Originally Posted by
TFOGGER
As healthcare is a multibillion dollar industry, I would think the 2 are inextricably linked. Taxes and tax analogs, such as a mandatory universal healthcare payment, universally act as a damper on economic growth.
Hypothetically, Joe Paycheck earns $40k a year, less 30%ish for income taxes, FICA, etc. This leaves him about $31,500 to pay for his day to day expenses, including healthcare. Now let's say Joe has a pretty decent health plan that covers him, Mrs Paycheck, and Jr. Paycheck, and this costs him $750 a month. That takes $9000 of his income, but it provides good quality coverage. Start adding in his mortgage, a car payment, and living expenses, and Joe basically comes out even at the end of the month. Not getting rich, but living the dream.
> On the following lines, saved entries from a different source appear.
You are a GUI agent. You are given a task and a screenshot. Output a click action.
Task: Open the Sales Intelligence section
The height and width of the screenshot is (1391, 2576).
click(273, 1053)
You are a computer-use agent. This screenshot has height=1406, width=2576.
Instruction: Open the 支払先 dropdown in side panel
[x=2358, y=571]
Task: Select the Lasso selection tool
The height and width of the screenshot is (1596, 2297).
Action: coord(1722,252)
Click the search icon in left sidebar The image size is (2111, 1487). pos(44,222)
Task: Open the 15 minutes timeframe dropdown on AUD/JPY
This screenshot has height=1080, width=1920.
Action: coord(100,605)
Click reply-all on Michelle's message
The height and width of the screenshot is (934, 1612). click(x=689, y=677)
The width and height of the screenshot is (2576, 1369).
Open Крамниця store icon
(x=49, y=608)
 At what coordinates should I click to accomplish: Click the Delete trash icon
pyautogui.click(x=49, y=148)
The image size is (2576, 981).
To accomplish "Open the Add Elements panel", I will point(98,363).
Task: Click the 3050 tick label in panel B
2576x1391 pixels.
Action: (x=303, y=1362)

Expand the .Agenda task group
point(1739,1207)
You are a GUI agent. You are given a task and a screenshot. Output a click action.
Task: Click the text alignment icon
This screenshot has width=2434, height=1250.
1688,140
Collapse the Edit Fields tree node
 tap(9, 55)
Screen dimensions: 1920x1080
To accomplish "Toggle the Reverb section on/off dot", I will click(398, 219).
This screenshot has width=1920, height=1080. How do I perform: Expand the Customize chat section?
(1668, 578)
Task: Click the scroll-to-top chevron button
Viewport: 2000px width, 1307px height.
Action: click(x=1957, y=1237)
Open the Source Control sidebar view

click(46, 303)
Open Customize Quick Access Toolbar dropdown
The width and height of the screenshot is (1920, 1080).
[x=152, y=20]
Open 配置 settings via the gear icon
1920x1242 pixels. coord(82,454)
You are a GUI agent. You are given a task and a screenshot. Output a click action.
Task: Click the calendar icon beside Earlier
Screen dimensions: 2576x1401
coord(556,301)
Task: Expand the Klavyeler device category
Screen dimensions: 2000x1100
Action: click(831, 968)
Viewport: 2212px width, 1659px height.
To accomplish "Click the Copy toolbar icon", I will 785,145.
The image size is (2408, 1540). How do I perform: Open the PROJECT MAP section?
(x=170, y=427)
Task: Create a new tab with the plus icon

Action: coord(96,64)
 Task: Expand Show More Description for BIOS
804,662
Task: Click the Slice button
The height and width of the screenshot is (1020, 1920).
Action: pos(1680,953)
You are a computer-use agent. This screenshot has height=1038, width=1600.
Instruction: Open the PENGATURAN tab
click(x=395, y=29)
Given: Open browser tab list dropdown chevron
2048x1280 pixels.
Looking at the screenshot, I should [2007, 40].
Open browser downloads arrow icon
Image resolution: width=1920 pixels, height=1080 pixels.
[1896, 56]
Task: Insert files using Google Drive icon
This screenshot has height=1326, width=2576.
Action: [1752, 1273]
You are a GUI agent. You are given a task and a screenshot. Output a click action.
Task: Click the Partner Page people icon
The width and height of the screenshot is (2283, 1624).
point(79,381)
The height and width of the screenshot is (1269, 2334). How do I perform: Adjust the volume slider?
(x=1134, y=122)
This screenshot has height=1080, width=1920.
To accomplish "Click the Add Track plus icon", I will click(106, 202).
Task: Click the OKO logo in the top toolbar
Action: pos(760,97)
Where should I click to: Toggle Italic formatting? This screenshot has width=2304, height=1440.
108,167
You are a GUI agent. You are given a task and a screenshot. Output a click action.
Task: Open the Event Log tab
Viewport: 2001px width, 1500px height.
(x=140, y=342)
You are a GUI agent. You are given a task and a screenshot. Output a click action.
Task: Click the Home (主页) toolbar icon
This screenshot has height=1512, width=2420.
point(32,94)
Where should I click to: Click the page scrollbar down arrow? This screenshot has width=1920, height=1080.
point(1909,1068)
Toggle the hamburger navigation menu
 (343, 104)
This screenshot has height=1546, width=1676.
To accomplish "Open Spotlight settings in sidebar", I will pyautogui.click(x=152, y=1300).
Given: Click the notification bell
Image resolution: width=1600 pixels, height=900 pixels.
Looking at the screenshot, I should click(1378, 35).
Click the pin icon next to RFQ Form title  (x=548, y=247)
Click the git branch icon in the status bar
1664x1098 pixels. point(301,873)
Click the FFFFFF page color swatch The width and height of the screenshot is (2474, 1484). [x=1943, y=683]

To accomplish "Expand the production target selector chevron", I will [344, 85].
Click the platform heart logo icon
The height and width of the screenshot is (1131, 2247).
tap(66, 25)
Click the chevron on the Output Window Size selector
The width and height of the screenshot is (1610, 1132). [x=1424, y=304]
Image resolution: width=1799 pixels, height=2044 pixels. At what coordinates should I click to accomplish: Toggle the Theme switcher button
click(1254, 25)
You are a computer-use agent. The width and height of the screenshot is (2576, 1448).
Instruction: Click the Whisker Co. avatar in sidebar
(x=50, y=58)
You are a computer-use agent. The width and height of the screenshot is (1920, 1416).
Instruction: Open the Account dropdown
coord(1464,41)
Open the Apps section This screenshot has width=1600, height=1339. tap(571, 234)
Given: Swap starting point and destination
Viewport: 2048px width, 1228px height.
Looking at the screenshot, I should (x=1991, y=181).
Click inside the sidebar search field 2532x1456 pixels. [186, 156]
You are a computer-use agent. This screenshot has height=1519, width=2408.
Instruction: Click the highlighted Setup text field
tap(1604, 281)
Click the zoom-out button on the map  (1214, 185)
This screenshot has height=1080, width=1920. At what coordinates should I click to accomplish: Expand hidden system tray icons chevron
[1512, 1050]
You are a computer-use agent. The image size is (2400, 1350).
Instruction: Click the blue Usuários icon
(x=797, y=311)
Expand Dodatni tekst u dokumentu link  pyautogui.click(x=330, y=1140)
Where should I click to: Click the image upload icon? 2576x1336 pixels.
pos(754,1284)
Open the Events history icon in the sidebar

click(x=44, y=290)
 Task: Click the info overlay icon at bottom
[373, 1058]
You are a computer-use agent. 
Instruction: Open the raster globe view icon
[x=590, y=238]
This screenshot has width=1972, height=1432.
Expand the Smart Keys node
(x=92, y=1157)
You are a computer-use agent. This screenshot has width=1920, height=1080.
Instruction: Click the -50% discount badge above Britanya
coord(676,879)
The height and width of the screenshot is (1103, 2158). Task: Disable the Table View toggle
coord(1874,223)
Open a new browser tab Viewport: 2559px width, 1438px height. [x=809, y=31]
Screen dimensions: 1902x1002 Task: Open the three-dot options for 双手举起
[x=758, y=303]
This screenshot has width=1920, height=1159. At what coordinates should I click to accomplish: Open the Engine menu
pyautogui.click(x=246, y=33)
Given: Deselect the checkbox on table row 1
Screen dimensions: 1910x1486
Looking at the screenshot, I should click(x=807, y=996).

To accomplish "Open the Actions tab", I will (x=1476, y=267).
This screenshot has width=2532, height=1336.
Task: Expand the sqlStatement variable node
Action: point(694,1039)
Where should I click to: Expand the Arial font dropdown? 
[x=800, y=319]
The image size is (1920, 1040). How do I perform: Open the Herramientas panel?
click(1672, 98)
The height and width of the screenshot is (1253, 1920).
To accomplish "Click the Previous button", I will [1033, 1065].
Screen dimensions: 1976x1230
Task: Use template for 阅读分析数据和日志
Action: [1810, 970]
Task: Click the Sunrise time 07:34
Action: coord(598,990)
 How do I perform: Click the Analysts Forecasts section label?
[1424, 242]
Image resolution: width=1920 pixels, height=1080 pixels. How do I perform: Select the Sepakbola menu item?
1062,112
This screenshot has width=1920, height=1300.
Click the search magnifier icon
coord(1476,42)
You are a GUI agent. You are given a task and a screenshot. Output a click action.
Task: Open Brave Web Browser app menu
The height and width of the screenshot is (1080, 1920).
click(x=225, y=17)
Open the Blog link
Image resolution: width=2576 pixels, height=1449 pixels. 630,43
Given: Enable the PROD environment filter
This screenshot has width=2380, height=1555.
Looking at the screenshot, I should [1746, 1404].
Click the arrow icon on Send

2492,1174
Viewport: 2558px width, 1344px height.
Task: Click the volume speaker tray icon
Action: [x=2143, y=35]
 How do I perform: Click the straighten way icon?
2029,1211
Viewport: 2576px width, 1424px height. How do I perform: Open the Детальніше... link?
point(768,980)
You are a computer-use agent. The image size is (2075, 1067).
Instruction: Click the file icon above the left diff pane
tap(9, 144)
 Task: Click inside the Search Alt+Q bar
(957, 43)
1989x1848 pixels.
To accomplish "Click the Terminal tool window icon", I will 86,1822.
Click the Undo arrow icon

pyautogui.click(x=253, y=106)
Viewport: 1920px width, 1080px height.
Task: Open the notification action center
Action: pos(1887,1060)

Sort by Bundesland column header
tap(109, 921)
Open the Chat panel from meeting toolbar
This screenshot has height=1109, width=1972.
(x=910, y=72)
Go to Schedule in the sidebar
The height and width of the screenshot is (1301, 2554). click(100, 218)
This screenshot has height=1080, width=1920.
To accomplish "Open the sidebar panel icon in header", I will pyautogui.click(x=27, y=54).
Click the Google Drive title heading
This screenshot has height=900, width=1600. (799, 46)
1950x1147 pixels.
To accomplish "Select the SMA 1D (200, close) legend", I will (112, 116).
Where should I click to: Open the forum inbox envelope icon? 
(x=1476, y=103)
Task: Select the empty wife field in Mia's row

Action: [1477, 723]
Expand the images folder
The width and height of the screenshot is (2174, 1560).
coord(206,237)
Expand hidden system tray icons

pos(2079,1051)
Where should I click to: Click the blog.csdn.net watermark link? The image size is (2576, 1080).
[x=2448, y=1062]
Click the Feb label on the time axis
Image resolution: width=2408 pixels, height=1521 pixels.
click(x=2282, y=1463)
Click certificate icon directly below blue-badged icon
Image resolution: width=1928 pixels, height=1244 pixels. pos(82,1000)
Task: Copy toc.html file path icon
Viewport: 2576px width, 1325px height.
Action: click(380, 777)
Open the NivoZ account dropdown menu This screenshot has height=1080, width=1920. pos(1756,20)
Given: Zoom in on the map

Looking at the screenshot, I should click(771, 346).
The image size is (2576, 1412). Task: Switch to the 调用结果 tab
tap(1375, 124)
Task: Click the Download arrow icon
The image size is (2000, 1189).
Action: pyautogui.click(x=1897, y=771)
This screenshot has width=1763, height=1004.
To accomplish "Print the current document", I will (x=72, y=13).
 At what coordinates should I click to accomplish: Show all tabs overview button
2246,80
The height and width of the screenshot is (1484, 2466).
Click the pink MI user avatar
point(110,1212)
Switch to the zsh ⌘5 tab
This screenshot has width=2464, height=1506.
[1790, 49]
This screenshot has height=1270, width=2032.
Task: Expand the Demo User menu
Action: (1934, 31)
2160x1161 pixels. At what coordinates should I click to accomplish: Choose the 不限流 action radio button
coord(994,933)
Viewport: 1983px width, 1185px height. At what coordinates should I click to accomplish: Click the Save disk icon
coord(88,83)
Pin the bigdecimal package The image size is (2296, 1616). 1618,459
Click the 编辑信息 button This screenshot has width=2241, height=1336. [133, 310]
Now universal healthcare comes along. Joe's employer is faced with a dilemma: reduce the workforce by a number of workers to cover the cost of providing healthcare, or asking his employees to take a pay cut of $9k per year to cover it. Now that $9k is going to not only cover Joe and his family, but his neighbor Tom Slacker's family as well.
Suddenly, the same amount of money is supposed to provide coverage for twice as many people. Either the cost of care must be reduced %50 somehow, or the quality of care will be degraded. Now I'll be the first to agree that the current system is horribly bloated and wasteful, particularly at the administrative levels, but to believe you can provide quality care for half the cost is naive at best.
Now say that Joe's employer takes the other tack, and decides to axe 10% of his work force to cover the cost instead. Now you have more people out of work, but still covered by the system.
I absolutely agree that insurance companies need to have incentives other than profit, as profit implies a certain level of acceptable loss.
I ask the following: If universal health care is the answer, why do people from France, England, and Canada come to the US for treatment if they can afford it?